Memory bandwidth results are less definitive, however. The Kirin 960 shows up to a 30% improvement in L1 read bandwidth over the Kirin 950 depending on the access pattern used, although L1 write bandwidth is lower by nearly the same amount. The 960’s L2 cache bandwidth is also lower for both read and write by up to about 30%.

The two graphs above, which show reading and writing NEON instructions using two threads, help to illustrate Kirin 960’s memory bandwidth. When reading instructions, Kirin 960’s L1 cache outperforms the 950’s, but bandwidth drops once it hits the L2 cache. The Kirin 950 outpaces the 960 when writing to both L1 and L2, only falling below the 960’s bandwidth when writing to system memory. This reduction in cache bandwidth could help explain the Kirin 960’s performance regression in several of Geekbench 4’s floating-point tests.

Geekbench 4 - Memory Performance
Single Threaded
  Kirin 960 Kirin 950
(% Advantage)
Exynos 7420
(% Advantage)
Snapdragon 821
(% Advantage)
Memory Copy 4.55 GB/s 3.67 GB/s
(23.87%)
3.61 GB/s
(26.04%)
7.82 GB/s
(-41.84%)
Memory Latency 12.1 Mops/s 9.6 Mops/s
(25.39%)
5.6 Mops/s
(115.67%)
6.6 Mops/s
(81.82%)
Memory Bandwidth 15.5 GB/s 9.2 GB/s
(69.28%)
7.5 GB/s
(105.84%)
13.5 GB/s
(14.53%)

While the Kirin 960’s L1/L2 cache performance is mixed, it holds a clear advantage over the Kirin 950 when using system memory.
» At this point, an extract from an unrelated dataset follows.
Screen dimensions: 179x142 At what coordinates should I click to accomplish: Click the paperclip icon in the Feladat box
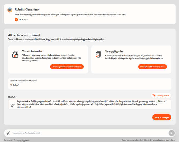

Memory latency improves by 25%, about the same amount our internal testing shows, and memory bandwidth improves by 69%. The A73’s two load/store AGUs are likely responsible for a large chunk of the additional memory bandwidth, with the Mate 9’s higher memory bus frequency helping some too.

System Performance

Now it’s time to see how Kirin 960’s lower-level CPU and memory results translate into real-world performance, keeping in mind that OEMs can influence the balance between performance and battery life in a number of ways, including adjusting thermal limits and parameters that govern CPU scheduler and DVFS behavior, which is one reason why two devices with the same SoC can perform differently.

PCMark - Work 2.0 Performance Overall

PCMark - Web Browsing 2.0

PCMark - Writing 2.0

PCMark - Data Manipulation 2.0

PCMark includes several realistic workloads that stress the CPU, GPU, RAM, and NAND storage using Android API calls many common apps use. The Mate 9 and its Kirin 960 SoC land at the top of each chart, outpacing the Mate 8 and its Kirin 950 by 15% overall and the top-performing Snapdragon 821 phones by up to 20%.
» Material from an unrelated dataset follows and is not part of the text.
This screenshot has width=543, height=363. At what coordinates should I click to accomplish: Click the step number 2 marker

The Mate 9’s advantage over the Mate 8 is only 4% in the Web Browsing test, but it’s still the fastest phone we’ve tested so far. Integer performance is not the Kryo CPU’s strength, and in this integer-heavy test all of the Snapdragon 820/821 phones fall behind SoCs using ARM’s A72 and A73 CPUs, with LeEco’s Le Pro3, the highest performing Snapdragon 821 phone, finishing 18% slower than the Mate 9.

The Writing test performs a variety of operations, including PDF processing and file encryption (both integer workloads), along with some memory operations and even reading and writing some files to internal NAND, and it tends to generate frequent, short bursts of activity on the big CPU cores. This seems to suit the Mate 9 just fine, because it extends its performance advantage over the Mate 8 to 23%. There’s a pretty big spread between the Snapdragon 820/821 phones; the LeEco Le Pro3, the best performer in the family, is 40% faster than the Galaxy S7 edge, a prime example of how other hardware components and OEM software tinkering can affect the overall user experience.
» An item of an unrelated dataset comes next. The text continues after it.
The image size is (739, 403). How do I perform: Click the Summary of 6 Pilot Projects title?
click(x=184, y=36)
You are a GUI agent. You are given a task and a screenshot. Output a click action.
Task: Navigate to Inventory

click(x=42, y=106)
The Data Manipulation test is another primarily integer workload that measures how long it takes to parse chunks of data from several different file types and then records the frame rate while interacting with dynamic charts. In this test, the Mate 9 is 30% faster than the Mate 8 and 37% faster than the Pixel XL.

Kraken 1.1 (Chrome/Safari/IE)

WebXPRT 2015 (Chrome/Safari/IE)

JetStream 1.1 (Chrome/Safari)

All of the Snapdragon 820/821 phones perform well in the Kraken JavaScript test, pulling ahead of the Mate 9 by a small margin. The P9 uses Kirin 955’s 7% CPU frequency advantage to help it keep up with the Mate 9 in Kraken and JetStream. The Mate 9 still pulls ahead by 11% in WebXPRT 2015, though, and outperforms the Mate 8 by 10% to 19% in all three tests. The Moto Z Play Droid, the only phone in the charts to use an octa-core A53 CPU configuration, cannot even manage half the performance of the Mate 9, which is similar to what our integer IPC tests show.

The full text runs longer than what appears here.